**Problem to work on**
All records are to be retyped faithfully and completely.

** Opening Available records block **

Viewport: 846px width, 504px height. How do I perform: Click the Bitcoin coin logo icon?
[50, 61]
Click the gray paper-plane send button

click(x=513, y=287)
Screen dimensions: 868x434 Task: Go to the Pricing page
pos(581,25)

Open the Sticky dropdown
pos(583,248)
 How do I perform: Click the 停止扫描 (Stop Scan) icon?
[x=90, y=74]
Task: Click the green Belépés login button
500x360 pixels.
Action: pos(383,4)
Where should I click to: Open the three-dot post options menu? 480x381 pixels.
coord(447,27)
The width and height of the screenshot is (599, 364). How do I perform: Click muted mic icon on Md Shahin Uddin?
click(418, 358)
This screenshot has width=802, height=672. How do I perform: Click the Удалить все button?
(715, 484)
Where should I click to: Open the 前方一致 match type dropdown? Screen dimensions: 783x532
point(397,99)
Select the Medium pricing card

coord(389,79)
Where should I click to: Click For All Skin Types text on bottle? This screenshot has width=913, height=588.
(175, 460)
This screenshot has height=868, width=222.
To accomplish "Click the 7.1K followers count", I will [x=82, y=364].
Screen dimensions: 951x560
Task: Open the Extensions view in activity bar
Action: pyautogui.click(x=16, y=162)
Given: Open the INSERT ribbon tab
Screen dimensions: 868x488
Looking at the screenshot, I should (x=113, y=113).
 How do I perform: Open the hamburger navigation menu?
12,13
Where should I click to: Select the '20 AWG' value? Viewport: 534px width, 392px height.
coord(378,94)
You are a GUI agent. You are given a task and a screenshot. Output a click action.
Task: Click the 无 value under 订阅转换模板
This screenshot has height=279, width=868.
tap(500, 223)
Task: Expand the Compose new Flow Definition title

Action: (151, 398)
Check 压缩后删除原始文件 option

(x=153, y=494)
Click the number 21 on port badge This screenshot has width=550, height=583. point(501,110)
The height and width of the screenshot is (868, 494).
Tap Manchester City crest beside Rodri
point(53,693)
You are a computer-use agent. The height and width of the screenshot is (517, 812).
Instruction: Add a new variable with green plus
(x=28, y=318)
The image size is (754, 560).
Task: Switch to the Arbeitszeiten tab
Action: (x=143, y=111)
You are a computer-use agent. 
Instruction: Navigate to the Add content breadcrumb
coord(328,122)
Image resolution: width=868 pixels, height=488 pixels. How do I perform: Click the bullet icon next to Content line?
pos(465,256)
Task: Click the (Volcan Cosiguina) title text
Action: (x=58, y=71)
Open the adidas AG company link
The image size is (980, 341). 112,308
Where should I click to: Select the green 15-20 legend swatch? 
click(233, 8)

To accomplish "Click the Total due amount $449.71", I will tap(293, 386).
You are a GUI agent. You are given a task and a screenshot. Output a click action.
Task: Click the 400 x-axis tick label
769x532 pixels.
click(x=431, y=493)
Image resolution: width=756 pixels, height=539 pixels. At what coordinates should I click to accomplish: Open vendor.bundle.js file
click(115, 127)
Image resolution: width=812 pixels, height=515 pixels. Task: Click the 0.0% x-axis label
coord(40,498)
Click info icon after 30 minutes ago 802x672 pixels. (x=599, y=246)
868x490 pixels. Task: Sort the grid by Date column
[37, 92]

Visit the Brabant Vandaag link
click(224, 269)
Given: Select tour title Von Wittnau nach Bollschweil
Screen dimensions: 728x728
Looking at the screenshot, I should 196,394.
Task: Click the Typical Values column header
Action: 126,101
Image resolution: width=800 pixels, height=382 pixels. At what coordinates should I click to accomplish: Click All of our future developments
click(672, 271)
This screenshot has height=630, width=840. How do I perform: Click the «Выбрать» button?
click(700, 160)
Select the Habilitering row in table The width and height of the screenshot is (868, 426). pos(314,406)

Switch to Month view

** Closing Available records block **

**Written reply**
Viewport: 846px width, 504px height. How do I perform: Click the Bitcoin coin logo icon?
[50, 61]
Click the gray paper-plane send button

click(x=513, y=287)
Screen dimensions: 868x434 Task: Go to the Pricing page
pos(581,25)

Open the Sticky dropdown
pos(583,248)
 How do I perform: Click the 停止扫描 (Stop Scan) icon?
[x=90, y=74]
Task: Click the green Belépés login button
500x360 pixels.
Action: pos(383,4)
Where should I click to: Open the three-dot post options menu? 480x381 pixels.
coord(447,27)
The width and height of the screenshot is (599, 364). How do I perform: Click muted mic icon on Md Shahin Uddin?
click(418, 358)
This screenshot has width=802, height=672. How do I perform: Click the Удалить все button?
(715, 484)
Where should I click to: Open the 前方一致 match type dropdown? Screen dimensions: 783x532
point(397,99)
Select the Medium pricing card

coord(389,79)
Where should I click to: Click For All Skin Types text on bottle? This screenshot has width=913, height=588.
(175, 460)
This screenshot has height=868, width=222.
To accomplish "Click the 7.1K followers count", I will [x=82, y=364].
Screen dimensions: 951x560
Task: Open the Extensions view in activity bar
Action: pyautogui.click(x=16, y=162)
Given: Open the INSERT ribbon tab
Screen dimensions: 868x488
Looking at the screenshot, I should (x=113, y=113).
 How do I perform: Open the hamburger navigation menu?
12,13
Where should I click to: Select the '20 AWG' value? Viewport: 534px width, 392px height.
coord(378,94)
You are a GUI agent. You are given a task and a screenshot. Output a click action.
Task: Click the 无 value under 订阅转换模板
This screenshot has height=279, width=868.
tap(500, 223)
Task: Expand the Compose new Flow Definition title

Action: (151, 398)
Check 压缩后删除原始文件 option

(x=153, y=494)
Click the number 21 on port badge This screenshot has width=550, height=583. point(501,110)
The height and width of the screenshot is (868, 494).
Tap Manchester City crest beside Rodri
point(53,693)
You are a computer-use agent. The height and width of the screenshot is (517, 812).
Instruction: Add a new variable with green plus
(x=28, y=318)
The image size is (754, 560).
Task: Switch to the Arbeitszeiten tab
Action: (x=143, y=111)
You are a computer-use agent. 
Instruction: Navigate to the Add content breadcrumb
coord(328,122)
Image resolution: width=868 pixels, height=488 pixels. How do I perform: Click the bullet icon next to Content line?
pos(465,256)
Task: Click the (Volcan Cosiguina) title text
Action: (x=58, y=71)
Open the adidas AG company link
The image size is (980, 341). 112,308
Where should I click to: Select the green 15-20 legend swatch? 
click(233, 8)

To accomplish "Click the Total due amount $449.71", I will tap(293, 386).
You are a GUI agent. You are given a task and a screenshot. Output a click action.
Task: Click the 400 x-axis tick label
769x532 pixels.
click(x=431, y=493)
Image resolution: width=756 pixels, height=539 pixels. At what coordinates should I click to accomplish: Open vendor.bundle.js file
click(115, 127)
Image resolution: width=812 pixels, height=515 pixels. Task: Click the 0.0% x-axis label
coord(40,498)
Click info icon after 30 minutes ago 802x672 pixels. (x=599, y=246)
868x490 pixels. Task: Sort the grid by Date column
[37, 92]

Visit the Brabant Vandaag link
click(224, 269)
Given: Select tour title Von Wittnau nach Bollschweil
Screen dimensions: 728x728
Looking at the screenshot, I should 196,394.
Task: Click the Typical Values column header
Action: 126,101
Image resolution: width=800 pixels, height=382 pixels. At what coordinates should I click to accomplish: Click All of our future developments
click(672, 271)
This screenshot has height=630, width=840. How do I perform: Click the «Выбрать» button?
click(700, 160)
Select the Habilitering row in table The width and height of the screenshot is (868, 426). pos(314,406)

Switch to Month view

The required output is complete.